Lord Philip Norton - Evidence in Review
The Commission met with Lord Philip Norton on 22 November to continue our inquiry into reform of the Lords. He led the discussion by indicating the good work of the second chamber in its key task of legislative scrutiny and contribution to the legislative process. The Commons has responsibility for principle and high politics, but the Lords tends to do the heavy lifting in detailed scrutiny.
It was noted that the House of Lords is not the obstacle to change, rather it is Number 10 which exploits its power of patronage and nomination in order to generate party funding and even in some cases personal funding.
Both Houses of Parliament must be legitimate for the government to work, which is why reform of the Lords is needed.
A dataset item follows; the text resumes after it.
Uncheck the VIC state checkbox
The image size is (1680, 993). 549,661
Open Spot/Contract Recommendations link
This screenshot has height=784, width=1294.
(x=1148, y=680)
Reform is desirable and achievable. Changes are desirable to the input side of the legitimacy of the House (how members are nominated) as well as the output site (what it does).
Currently the Lords complements the work of the Commons, it does not conflict or duplicate.
In terms of reform, there is scope for developing pre- and post-legislative scrutiny as well as enhancing the process once Bills are introduced. It would be an improvement to the process if it was the norm for pre-legislative scrutiny to take place, whereas at the moment the government selects which bills go for scrutiny. Legislative scrutiny could even be broader, perhaps via a legislative standards committee, to ensure that bills are consistent in adhering to key legislative principles.
Ministers tend to see success as getting their bills on the statute book rather than whether the measure achieves what it is designed to achieve. Acts may clash with other existing laws or have unintended consequences or simply not have any notable consequence. Post-legislative scrutiny enables Parliament to address whether a measure has achieved what was intended. Post-legislative scrutiny is a public good, but because they are already burdened with work it is not a priority of select committees in the Commons. There is occasional post-legislative scrutiny, but only usually of high-profile measures. The Lords undertakes post-legislative scrutiny each session, for example on the adoption law, mental health legislation and equality laws, but this is necessarily selective.
Utilising the Lords for more consistent pre- and post-legislative scrutiny would allow the House to play to its strengths and be feasible. Peers are appointed to committees because of their experience or expertise in the subject covered and there are peers willing to serve on committees.
The legislative process in the Lords involves the whole house, either in Committee of the whole House or in the Grand Committee; in either case, any peer can attend, which means that experts from across the spectrum may contribute whereas in the Commons it is only those sitting on the bill committee. However, Commons public bill committees can hear expert witnesses. The Lords has no mechanism for doing this and it is something that may be worthwhile exploring.
On input legitimacy, Lord Norton has a bill going through Parliament now which would reform the Lords and which has extensive support across the Lords. It includes provision for putting the appointments commission on a statutory footing and protecting its independence, extending the criteria to appointing people of 'conspicuous merit' and ensuring they have the willingness and capacity to contribute.
It enshrines core principles, namely that no party in the second chamber should have an absolute majority, that crossbenchers should comprise at least 20 percent of the membership and that it should be no bigger in membership than the House of Commons.
Currently the Lords has full time active peers, people who have outside jobs and attend to participate when their expertise would contribute and people who do nothing and should be gone.
The Bill provides that party nominations would require leaders to be transparent about why people are being nominated, what criteria was used.
The Commissioners discussed time limits on peers sitting, perhaps 15 or 20 years which would allow them to gain expertise and knowledge.
The Commission discussed the problems inherent in elected chambers, no matter what form of election. Parties would inevitably be involved. Whilst elections may confer electoral legitimacy, they do not necessarily confer wisdom. Another elected chamber would be seen as just another body of politicians. An elected house would claim additional powers and challenge the primacy of the Commons. Elected on a different basis to the Commons it could even claim its electoral legitimacy is superior to the Commons.